Short Answer
Statutory labor laws declare it entirely illegal to perform continuous employment duties for more than six consecutive hours without logging a mandatory rest break.
Your digital or physical workspace tracking profile must record an uncompensated thirty-minute stoppage once you cross this chronological boundary.
What Most Expats Don't Realize
You decided to power through your lunch hour to finish your daily tasks early and log off ahead of the evening rush. Your company's automated time-tracking interface detected the continuous six-hour block and systematically deducted 30 minutes from your recorded presence anyway.
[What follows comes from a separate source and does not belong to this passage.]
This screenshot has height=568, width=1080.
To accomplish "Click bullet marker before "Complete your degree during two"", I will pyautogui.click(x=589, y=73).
You lost 10 hours of uncompensated personal time over the month, performing free labor for a corporation because you failed to close your laptop.
What To Do
- Close your corporate communication applications completely after exactly five and a half hours of continuous activity.
- Book a recurrent calendar block labeled "Mandatory Break" into your daily team schedule to protect your timecard tracking.
- "Ich bin gesetzlich verpflichtet, nach sechs Stunden Arbeit eine Pause einzulegen." (I am legally required to take a break after six hours of work.) — tell your supervisor this if they push you to attend a meeting during your break window.
The Truth
Germans view "overwork" as a lack of efficiency. If you can't finish your work with a proper break, they don't think you're hardworking; they think you're disorganized.